A lot of them will get work over the coming months.  My coffee is served to me by a PhD, my groceries rung up by a graduate engineer.  Few of them, coming from school or university, will be allowed to appear on the jobless counts.  If you are employing, and not many seem to be doing that at the moment, then you might well prefer a 20 year veteran at bargain rates to a new graduate or someone just off a training scheme.

I do wonder that an accurate count could be obtained whatever your particular vested interest.  I am sure that a lot of students do not have jobs, and of those that do, many are not doing what they have trained for.  Many more are extending their education in the hope of a better qualification in a few years when the recession is over (sic).  Which of those is truly employed or not unemployed?

What are these extended and newly ex-students doing?  They are living on what the state or a low paid job will give them relying on their parents to support them.  If someone is paying the fixed costs of running a home then the incremental cost of another person staying alive there is very small.  These students can survive and possibly even have a pleasant existence.  I won’t try, at least in this post, to consider what social consequences there will be in a few years.

In normal or, perhaps, previous circumstances what would these ex-students be called in 5 or 6 year’s time?  Young married couples?  Professional couples? Families, even?  All of those perhaps but also: First Time Buyers.  Now, what will they be called?  Already I hear the term: The Lost Generation.

If they are not first time buyers then what becomes of the housing market?  There won’t one or at least not one that we are familiar with, without first time buyers.  Clearly in any market the prices fall to those that buyers are prepared to pay or scarcity drives the price up to where sellers are prepared sell.  I can’t sell my house for £1m but I can sell it for £5.  There has to be a maximum price in that range and though it might be difficult finding it I ought to be able to get close and then decide to sell.  This is not a lesson in the operation of markets that I am, in any event, ill-equipped to give.

With a huge reduction in first time buyers the price of small houses and flats will fall by a large amount.  This will be closely followed by the price of larger houses.  For every family moving in, a family is moving out and they need to find somewhere to live at a price not too removed from the one they got for their house.  This is the simple chain for nearly every sale starting with a first time buyer.
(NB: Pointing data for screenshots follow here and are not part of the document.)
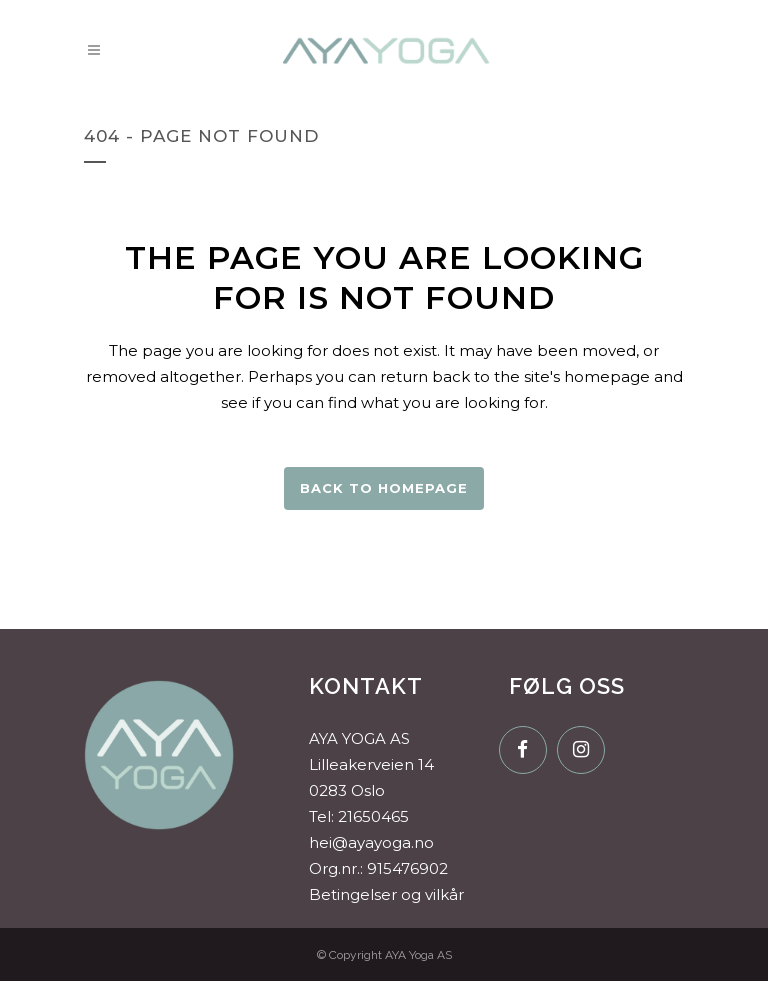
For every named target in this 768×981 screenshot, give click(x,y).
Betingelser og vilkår (386, 894)
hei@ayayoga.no (371, 842)
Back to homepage (384, 488)
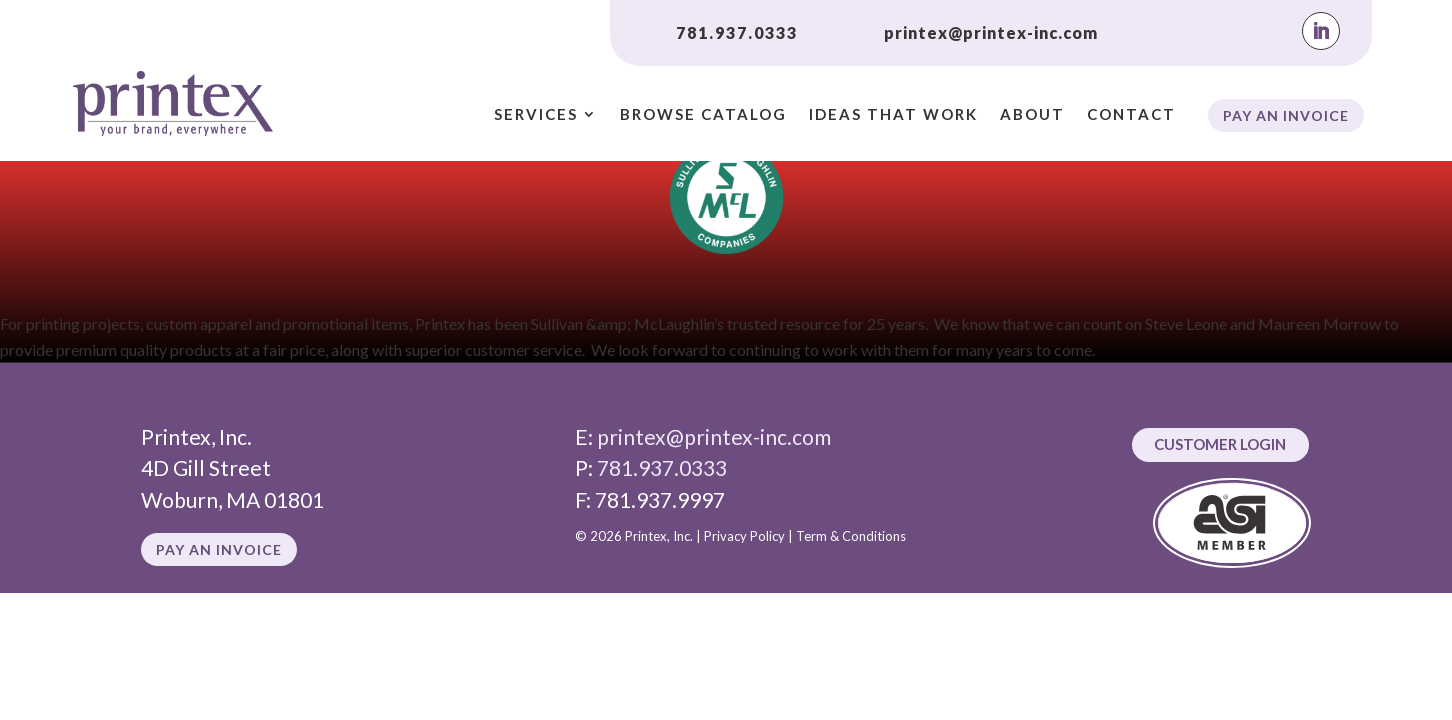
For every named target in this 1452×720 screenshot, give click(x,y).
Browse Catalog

Ignore the lack of new housing.  There are plenty of empty houses out there and plenty of buy-to-let landlords who will have to sell at the first hint of a raised interest rate, and we will have that soon enough.  There will be a an excess of sellers over buyers at just about any price level.

It is obvious: without a ‘W’ shaped recession housing prices will fall over the next few years.  With one they will fall sooner, longer and quicker.